New $6-a-day parking areas hit CBD ‘free’ zones
Tuesday, 19 September 2023
If you have a sneaky free CBD parking spot, you might want to check the council isn't now asking you to pay for it.
Rocking up to his Monday morning Muay Thai martial arts class, Johnathan Nathan was surprised to hear from a reporter that his vehicle was in a new $6 per day parking zone on Vialou St.
It’s one of six that the city council introduced last week: in parts of Grantham, Rostrevor, Tristram and Vialou Streets, and Hamilton Parade, down by the Waikato River.
The council pitched it as an expansion of all-day paid parking to meet demand, though it covers some previously free and untimed areas that commuters were already using.
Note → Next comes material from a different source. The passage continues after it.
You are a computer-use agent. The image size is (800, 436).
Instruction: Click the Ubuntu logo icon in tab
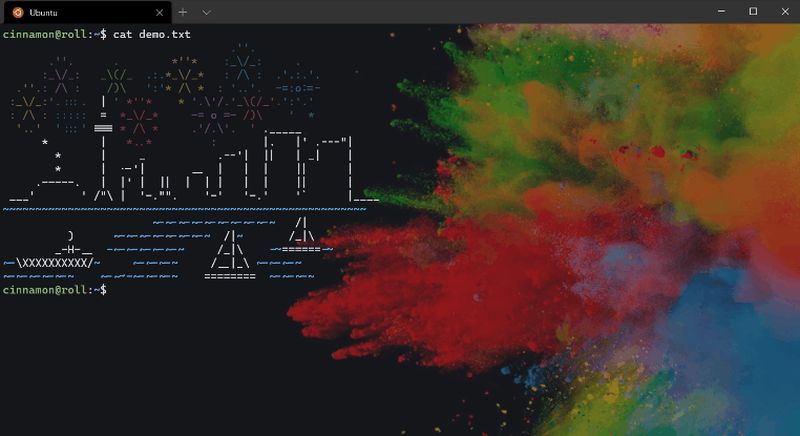click(18, 13)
For Nathan, Monday’s solution was to do a U-turn and park on the opposite side of Vialou Street, which was apparently outside the new $6 zone.
He won’t be the only one making adjustments as the council expands the $6 a day on-street parking regime - one which has already been running in CBD streets including Liverpool, Harwood, and Knox.
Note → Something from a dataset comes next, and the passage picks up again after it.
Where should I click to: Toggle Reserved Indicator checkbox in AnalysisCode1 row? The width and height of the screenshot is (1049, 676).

The six new areas have been live since last week but were announced in a media release on Friday. A visit to Vialou St on Monday showed far more empty spaces than normal.
And more $6-a-day zones are likely, the city council says.
Asked for his view on the charge in a formerly free area with no time limit, 19-year-old Nathan clearly wasn’t impressed.
“Why do we have to pay to park is the real question,” he said.
The new areas being used for $6 a day spaces included old 2-hour limited parking and meters spots, and zones where no charges were levied.
Infrastructure and transport committee chairperson Angela O’Leary said on Monday the areas, to be paid for using a council app, were not about generating more revenue but about helping manage CBD parking “where everyone’s fighting for space”.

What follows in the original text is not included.